Provided passage:

<<<<

The plans for the construction of a church were revived when the Sisters celebrated the 25-year anniversary of their arrival in Denmark on 12 October 1933. It was announced that it would be dedicated to Thérèse of Lisieux as the first church in Scandinavia. The architect Alf Cock-Clausen was charged with the design of the new building. Construction began on 3 January 1935 and the foundation stone was set by Bishop Josef Brems on 9 March. The church was dedicated on 14 December 1935.

St. Theresa's Parish was erected from St. Andrew's Parish on 1 January 1942. A residence for the pastor was built in 1954. The congregation initially had 350 members.

The south wing was demolished and replaced by a new wing with class rooms, gymnastics hall and school kitchen in 1958–59.

In 1988 the Assumption Sisters announced that they would leave Rygaard. The following year it began sharing priests with St. Andrew's Parish, and in 2008 the parishes were formally merged again.

==Architecture==
The church forms the north wing of the complex. It is 35 metre long, 12 metres wide and 10 metres tall. Above the main entrance is a relief by Aage Nielsen-Edwin depicting St. Theresa with the cross. It was added in 1936.

Six tall, rectangular windows are located on each side of the nave. The chancel is raised five steps.

>>>>

Aim of the exercise: Continue the text about St. Theresa's Church beyond its final sentence, carrying on its description of the church.

Stored data:
<<<<

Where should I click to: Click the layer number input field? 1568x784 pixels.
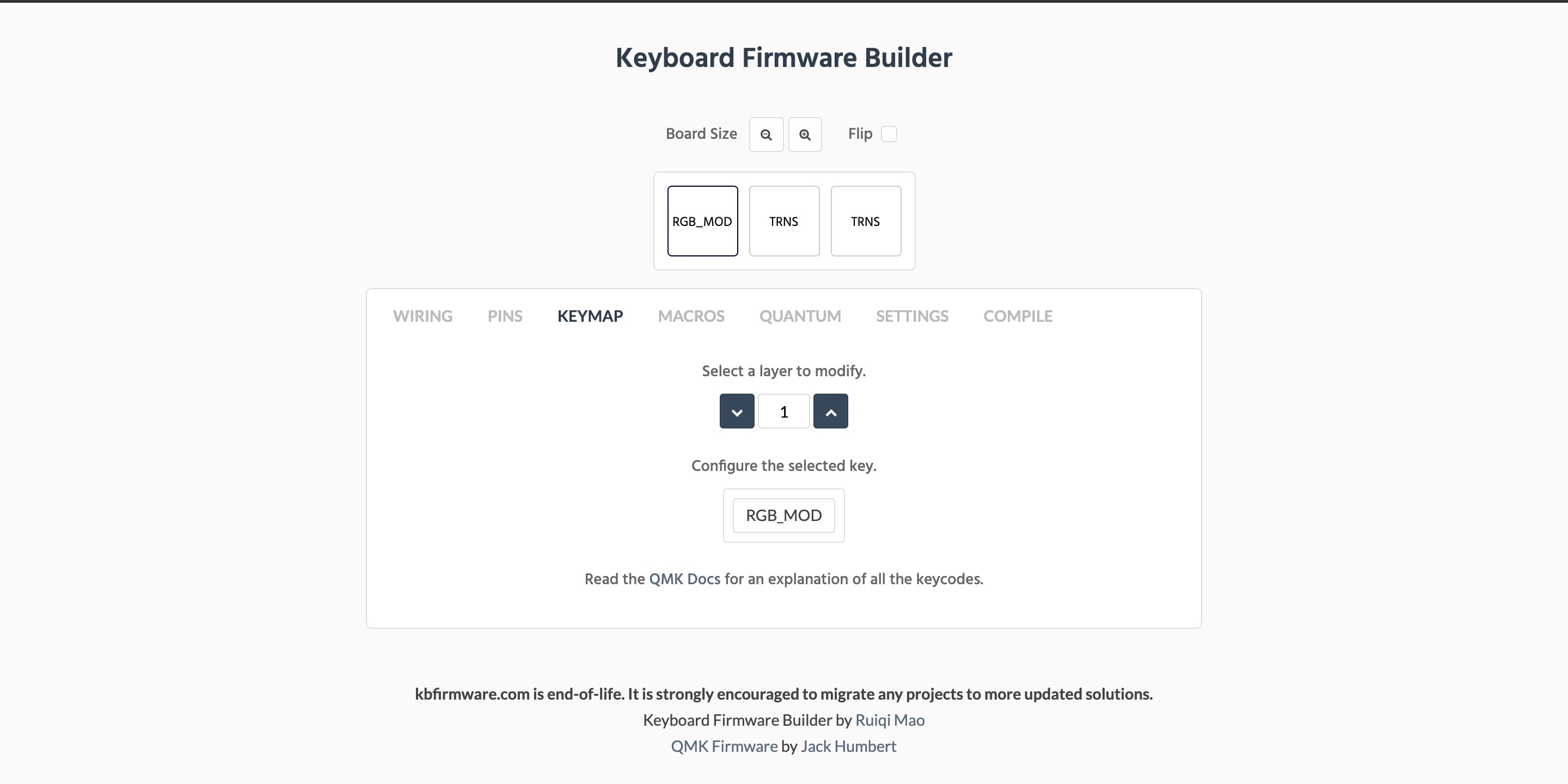pos(783,412)
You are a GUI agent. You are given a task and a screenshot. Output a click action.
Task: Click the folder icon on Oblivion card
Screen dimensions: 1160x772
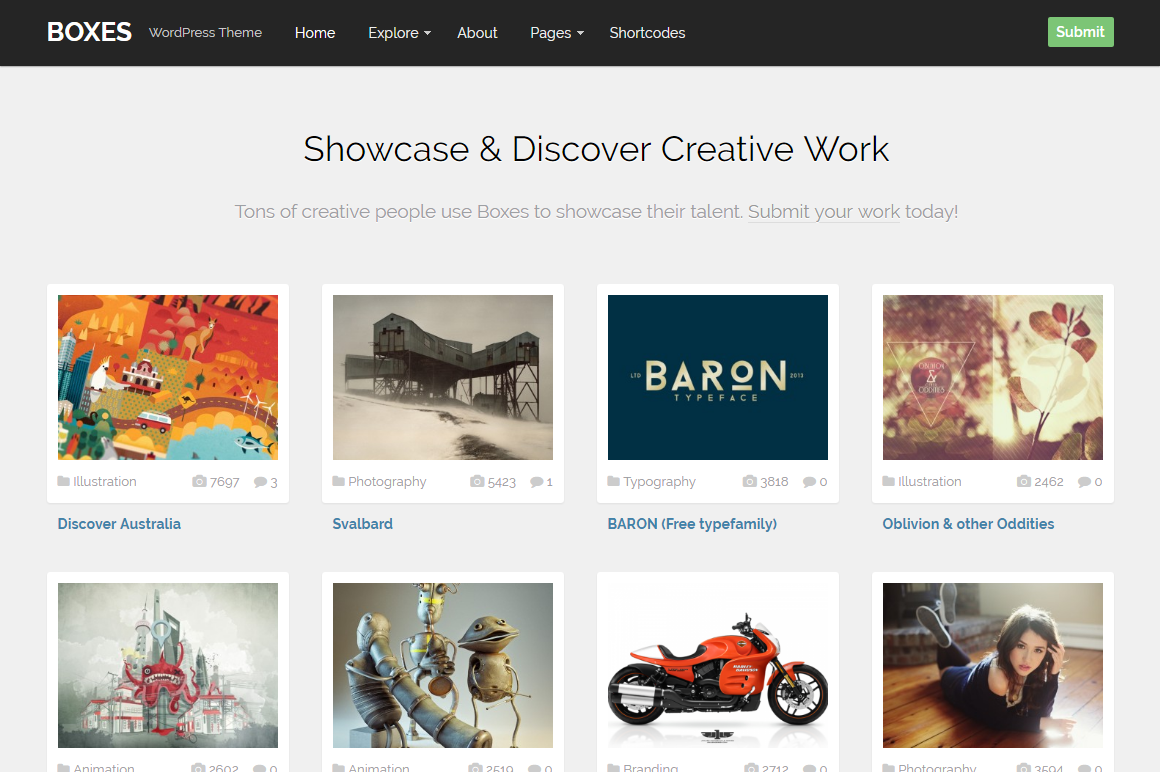pyautogui.click(x=889, y=481)
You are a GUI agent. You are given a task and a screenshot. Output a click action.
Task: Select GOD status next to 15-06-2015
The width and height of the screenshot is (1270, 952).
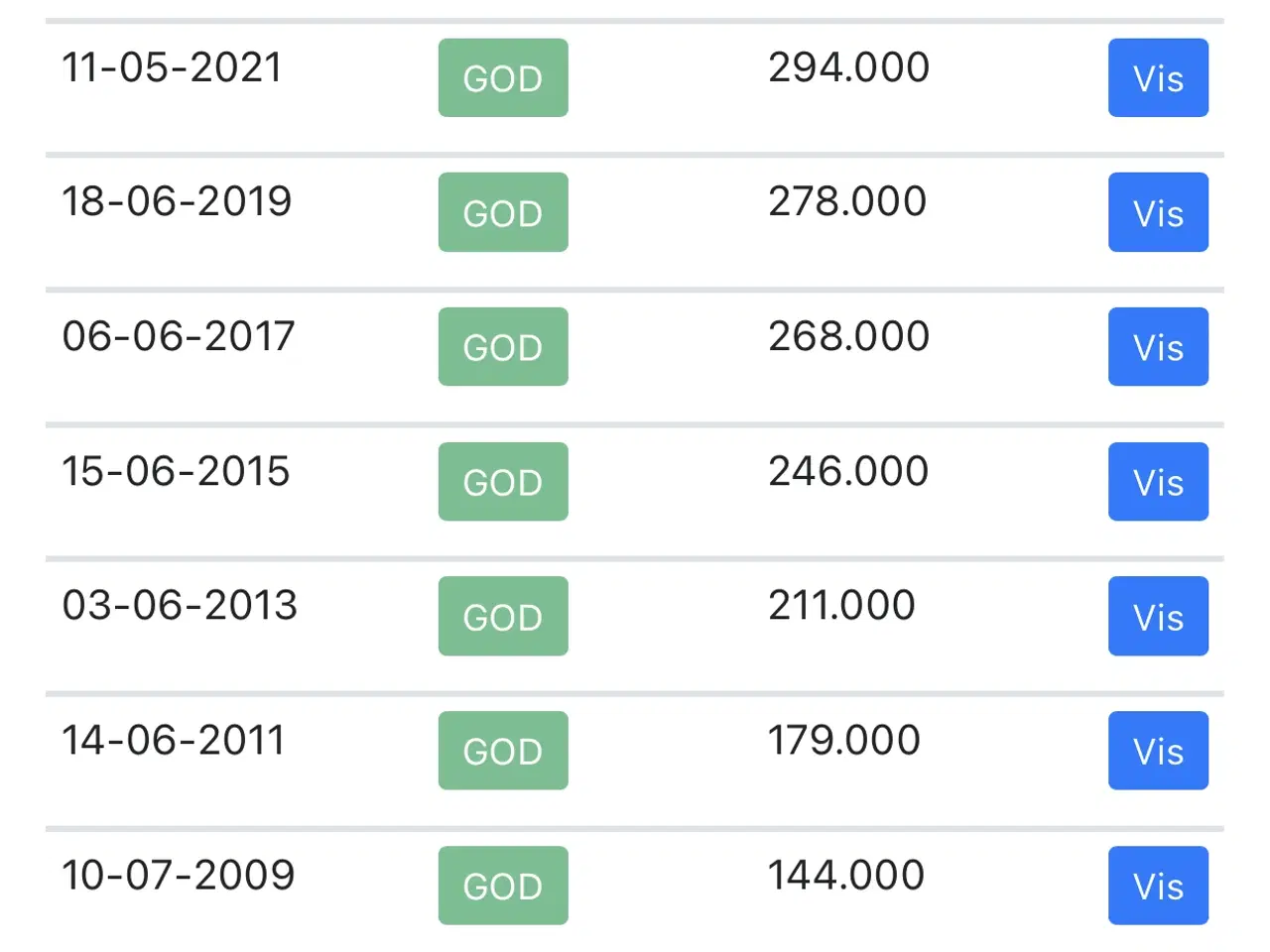(x=503, y=482)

>>>>

Response area:
==Furnishings==
The baptismal font was formerly located in Hornbæk Church. It was a gift to Bishop Thorvald Suhr who gave it to the church. It was restored by the sculptor Axel Theilmann. The baptismal dish is made of brass. It was designed by the Benedictians at Jagtvej and executed by Cissellør Jetmar.

The pews were originally borrowed from the decommissioned Rosenkranskirke in Vesterbro. The current altar was installed in the early 1970s.

The first organ was purchased in 1944. The current organ comes from Högseröd Church in Sweden. It was installed by Frederiksborg Orgelbyggeri and inaugurated on 24 May 1979.

The church received a new statue of St. Theresa as a gift in 1952. It was carved in walnut tree by the sculptor Ejgil Vedel Smith. Another statue in the church depicts the Joseph and Mary with the infant Jesus.